RECORDS SHOWN.
Start of Block

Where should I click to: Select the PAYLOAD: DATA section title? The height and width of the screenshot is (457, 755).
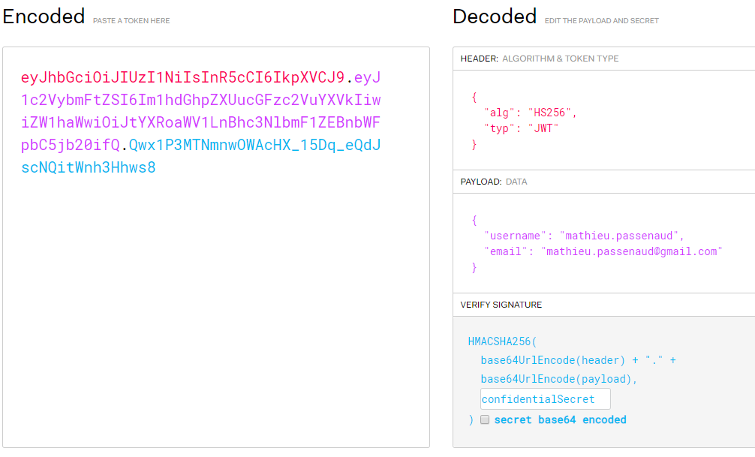[494, 182]
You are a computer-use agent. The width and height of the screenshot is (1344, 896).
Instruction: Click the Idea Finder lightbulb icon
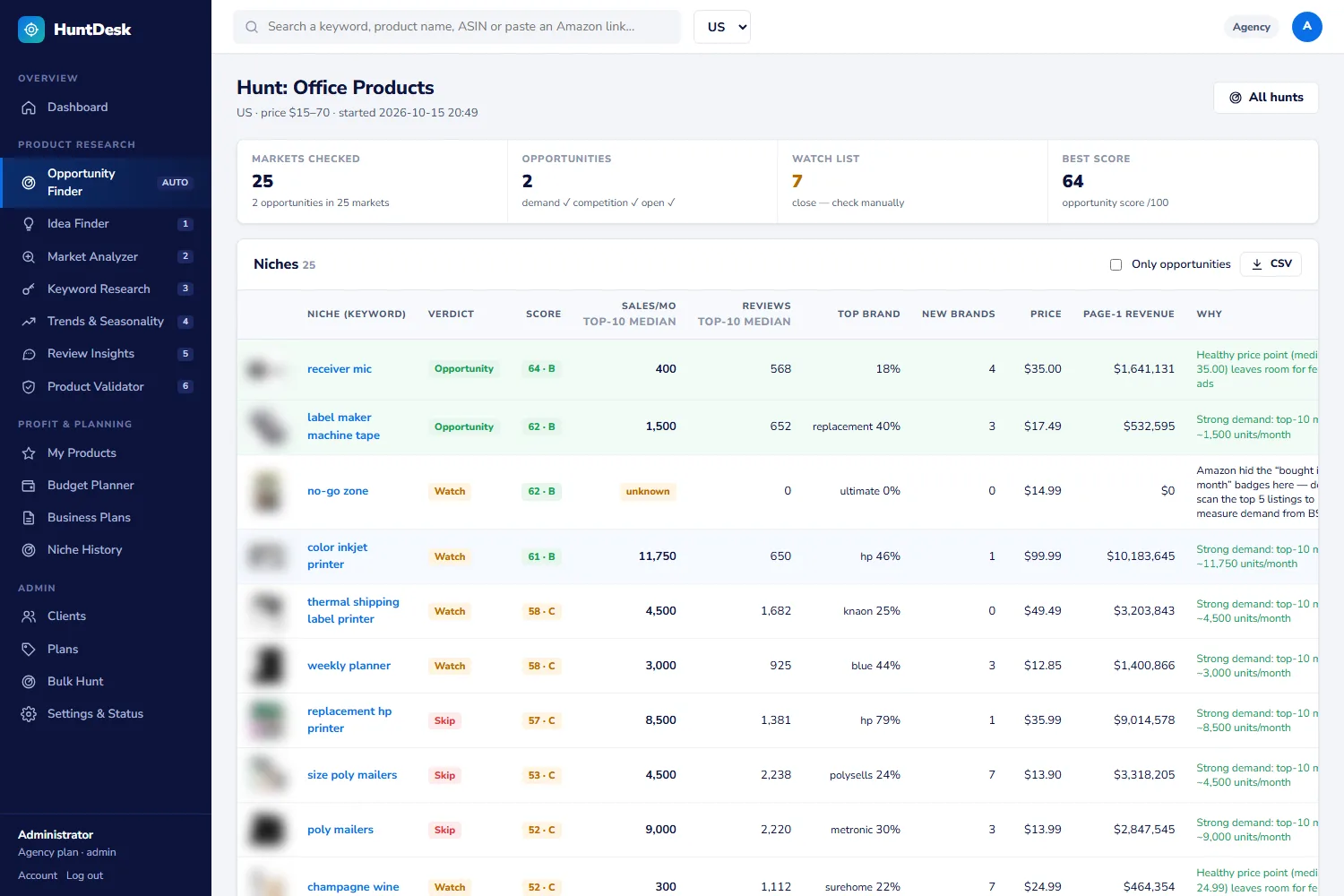coord(29,224)
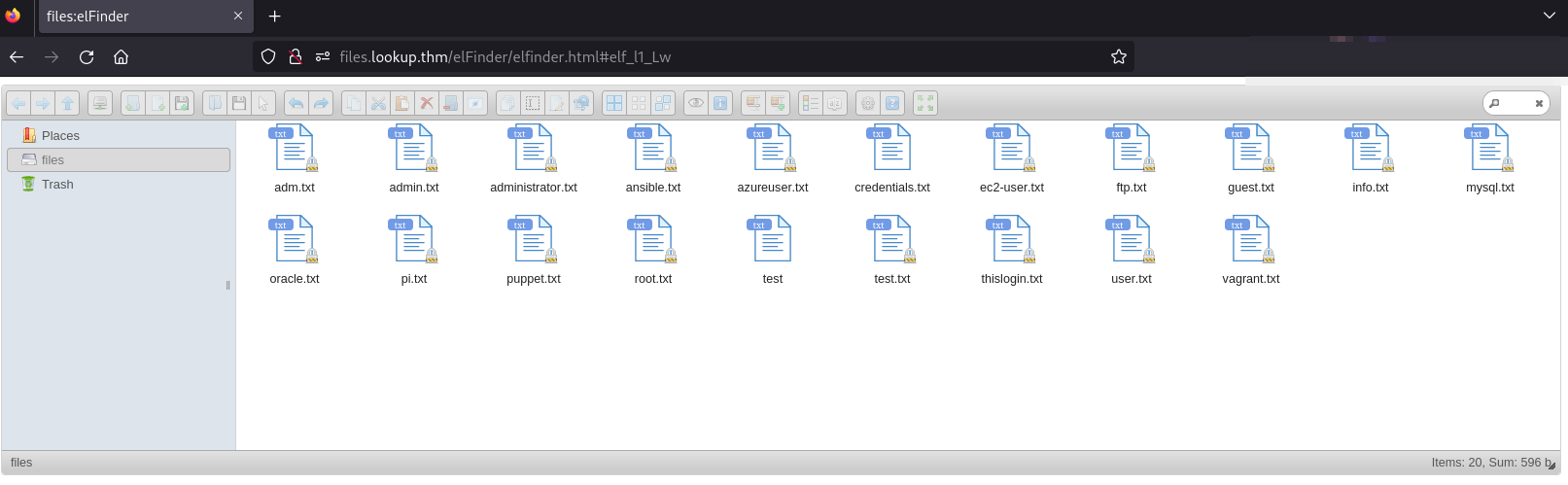Select the Places root in sidebar
1568x485 pixels.
point(60,136)
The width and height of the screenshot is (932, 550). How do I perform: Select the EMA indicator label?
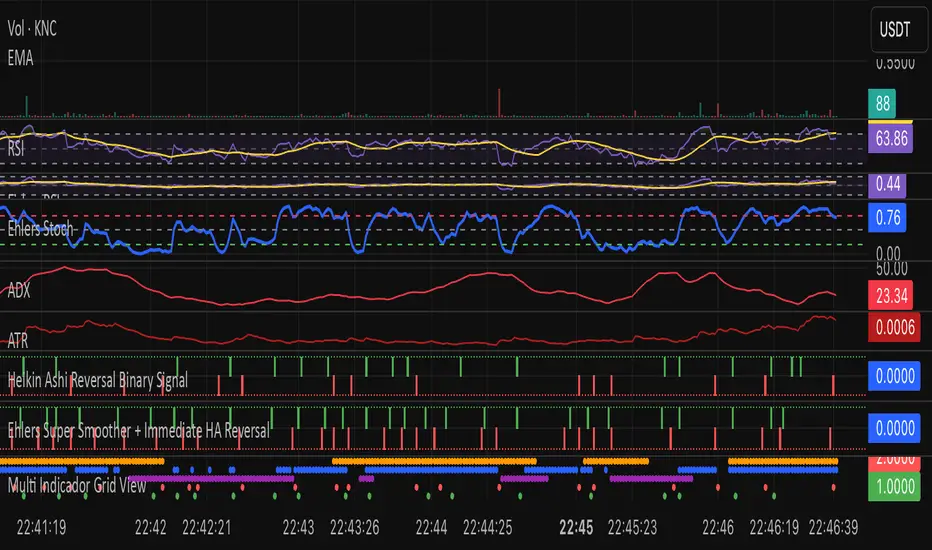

End of Block

EXERCISE BRIEF.
Since the pictures are not wanted, give the material again exactly without them.

EXERCISE OUTPUT.
Where should I click to: Select the PAYLOAD: DATA section title? The height and width of the screenshot is (457, 755).
[494, 182]
You are a computer-use agent. The width and height of the screenshot is (1344, 896).
Instruction: Click the Idea Finder lightbulb icon
coord(29,224)
Select the Places root in sidebar
1568x485 pixels.
point(60,136)
The width and height of the screenshot is (932, 550). How do I perform: Select the EMA indicator label?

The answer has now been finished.